Отношение Качалова к людям было свое, такое отношение можно определить наиболее точно словом «качаловское». Ржавчина равнодушия никогда не разъедала его жгучего интереса ко всему живущему.
«Звезды не боятся, что их примут за светляков». Не оттого ли Качалов был одинаково прост в общении со всеми людьми. Человек незаметный, не игравший большой роли в обществе, не был для него маленькой, не стоящей внимания личностью. Великие люди не подавляли его, он восхищался ими без низкопоклонства, и его жадный интерес к ним был лишь средством духовного обогащения.
Судьба баловала его интересными встречами в разных концах мира. Впрочем, это не заслуга слепой судьбы. Есть благородная закономерность в том, что выдающиеся люди влекутся друг к другу.
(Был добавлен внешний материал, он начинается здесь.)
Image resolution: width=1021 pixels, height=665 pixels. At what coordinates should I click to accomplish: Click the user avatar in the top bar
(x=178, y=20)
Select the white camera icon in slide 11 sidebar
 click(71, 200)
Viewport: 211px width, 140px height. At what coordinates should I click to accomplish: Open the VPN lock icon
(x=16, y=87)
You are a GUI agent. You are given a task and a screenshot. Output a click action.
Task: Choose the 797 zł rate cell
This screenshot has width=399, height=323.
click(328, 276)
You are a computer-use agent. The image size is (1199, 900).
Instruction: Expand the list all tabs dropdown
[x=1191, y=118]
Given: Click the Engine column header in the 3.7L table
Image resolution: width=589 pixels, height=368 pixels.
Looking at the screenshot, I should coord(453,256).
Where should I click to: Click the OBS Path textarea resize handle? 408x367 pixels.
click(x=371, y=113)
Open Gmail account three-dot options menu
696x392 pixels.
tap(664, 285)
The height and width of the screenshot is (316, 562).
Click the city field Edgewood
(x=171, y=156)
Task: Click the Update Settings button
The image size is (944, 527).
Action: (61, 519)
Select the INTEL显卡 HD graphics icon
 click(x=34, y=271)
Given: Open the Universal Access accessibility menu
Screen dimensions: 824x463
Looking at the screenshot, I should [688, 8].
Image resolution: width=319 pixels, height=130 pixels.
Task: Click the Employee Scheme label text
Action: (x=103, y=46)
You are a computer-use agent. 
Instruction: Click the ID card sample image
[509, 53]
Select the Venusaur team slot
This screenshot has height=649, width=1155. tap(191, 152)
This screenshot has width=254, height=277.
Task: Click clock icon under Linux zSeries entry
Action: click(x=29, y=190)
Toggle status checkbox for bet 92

Таланты взаимно обогащаются в общении и, наоборот, хиреют от любования собой в одиночестве, в чем тоже есть своя печальная неизбежность.
Частые, то короткие, то длительные путешествия и скитания по белу свету – на родине, по странам Европы и Америки обогащали копилку впечатлений Качалова. Многое уже довелось повидать, и он умел проникать в суть виденного внутренним взглядом художника.
Мелькали люди и города, перед глазами проходили страны и целые народы. Жизнь открывалась во всем своем многообразном движении и вызывала в душе артиста «цепную реакцию» творчества.